Il a révélé que « les animateurs de cette structure tentent de se justifier en évoquant un arrêté ministériel qui porterait le numéro CAB/MIN/FINANCES/2013/114 B du 20 février 2013 portant création, organisation et fonctionnement de la Brigades d’Appui aux Services Financiers (en sigle BRASEFIN), qui n’est ni retracé dans les archives de mon ministère ni reconnu par le Secrétaire Général aux Finances, chargé de l’exécution des arrêtés ministériels au sein de mon ministère, encore moins publié au Journal Officiel de la République Démocratique du Congo ».

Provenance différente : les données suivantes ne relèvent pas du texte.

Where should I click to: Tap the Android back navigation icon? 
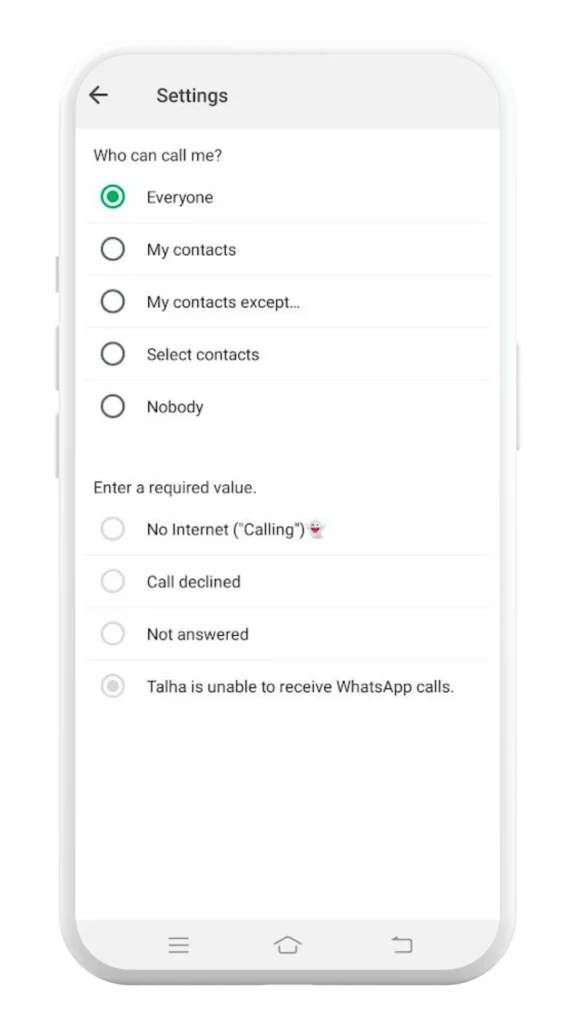point(400,943)
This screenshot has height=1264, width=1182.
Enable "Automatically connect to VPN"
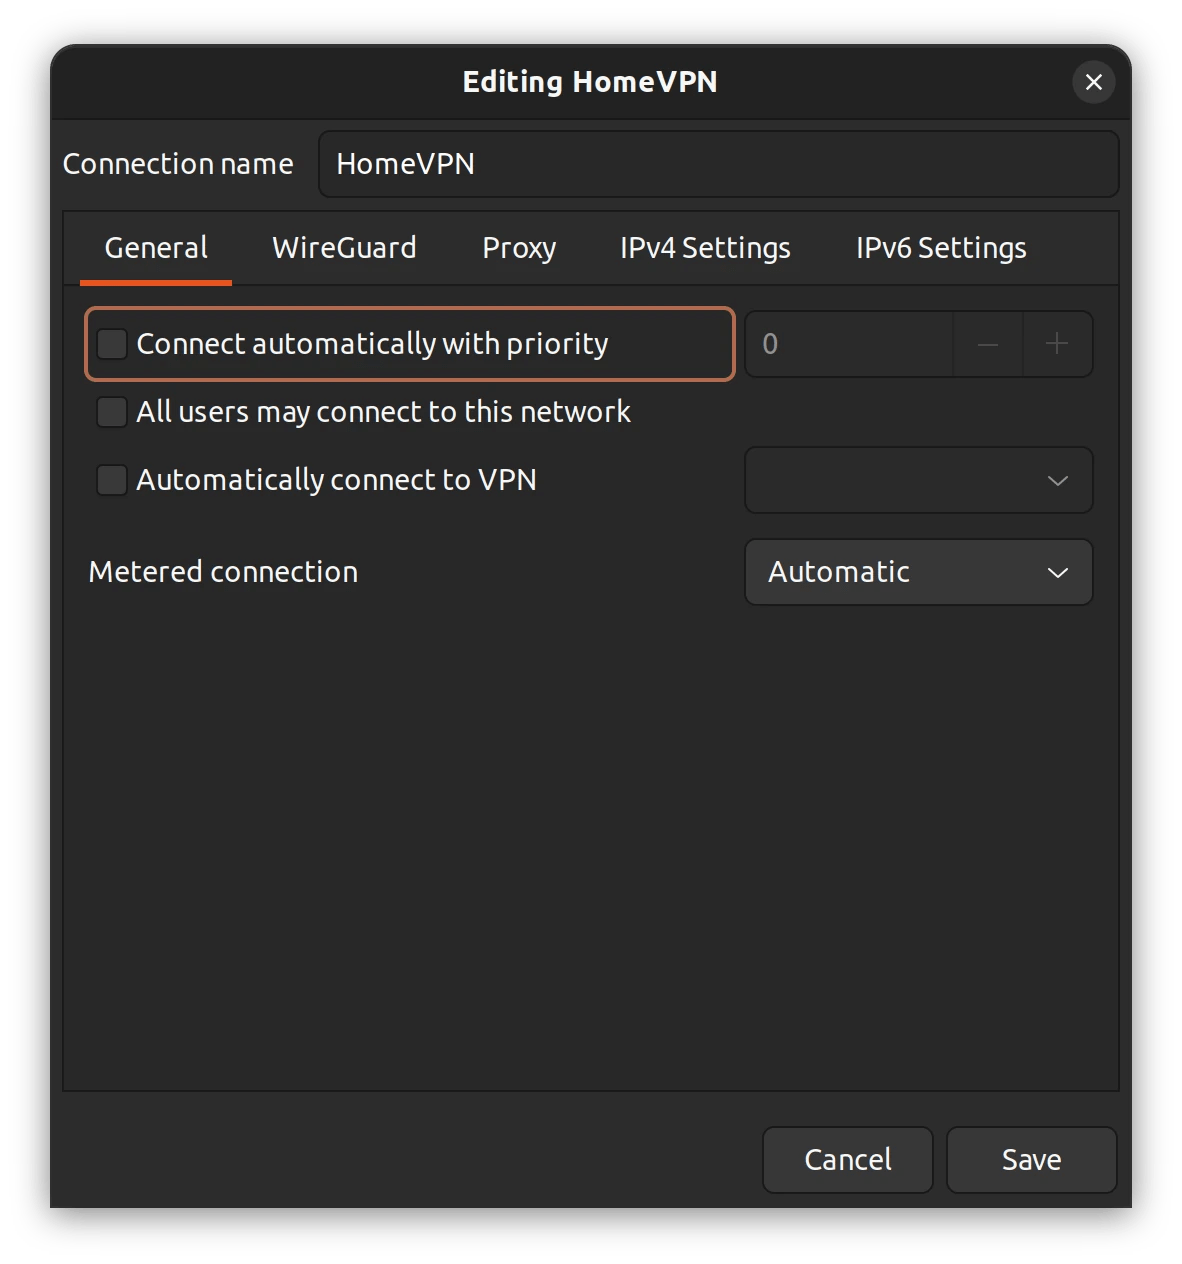point(112,480)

Nicolas Kazadi a fait constater à Daniel Aselo que ce document irrelevant qui n’existe que dans les mains de ses utilisateurs indélicats ne pourrait, en aucun cas, produire des effets juridiques.

« Ce service évoluant en électron libre, par fraude et tricherie, n’est ni prévu dans notre Constitution ni par une Loi quelconque de la République. Il s’agit donc purement et simplement d’une imposture susceptible de se muer, si on n’y prend garde, même en un mouvement insurrectionnel étant donné qu’ils ont recruté et formé du personnel pour des fins non assignées par une Autorité publique », a-t-il asséné.

Dans le viseur de la justice aussi

Du coup, l’argentier congolais a demandé au patron de la sécurité de prendre des mesures qui s’imposent contre ces inciviques.
« En conséquence, je vous sollicite de bien vouloir instruire tous les gouverneurs de province et les Commissaires provinciaux de la Police Nationale Congolaise de mettre hors d’état de nuire ce groupe d’individus dans leurs ressorts respectifs ».

Il a aussi suggéré à la ministre d’État à la Justice d’instruire les Procureurs Généraux près les Cours d’Appel des provinces pour des poursuites à l’encontre de ces malfrats.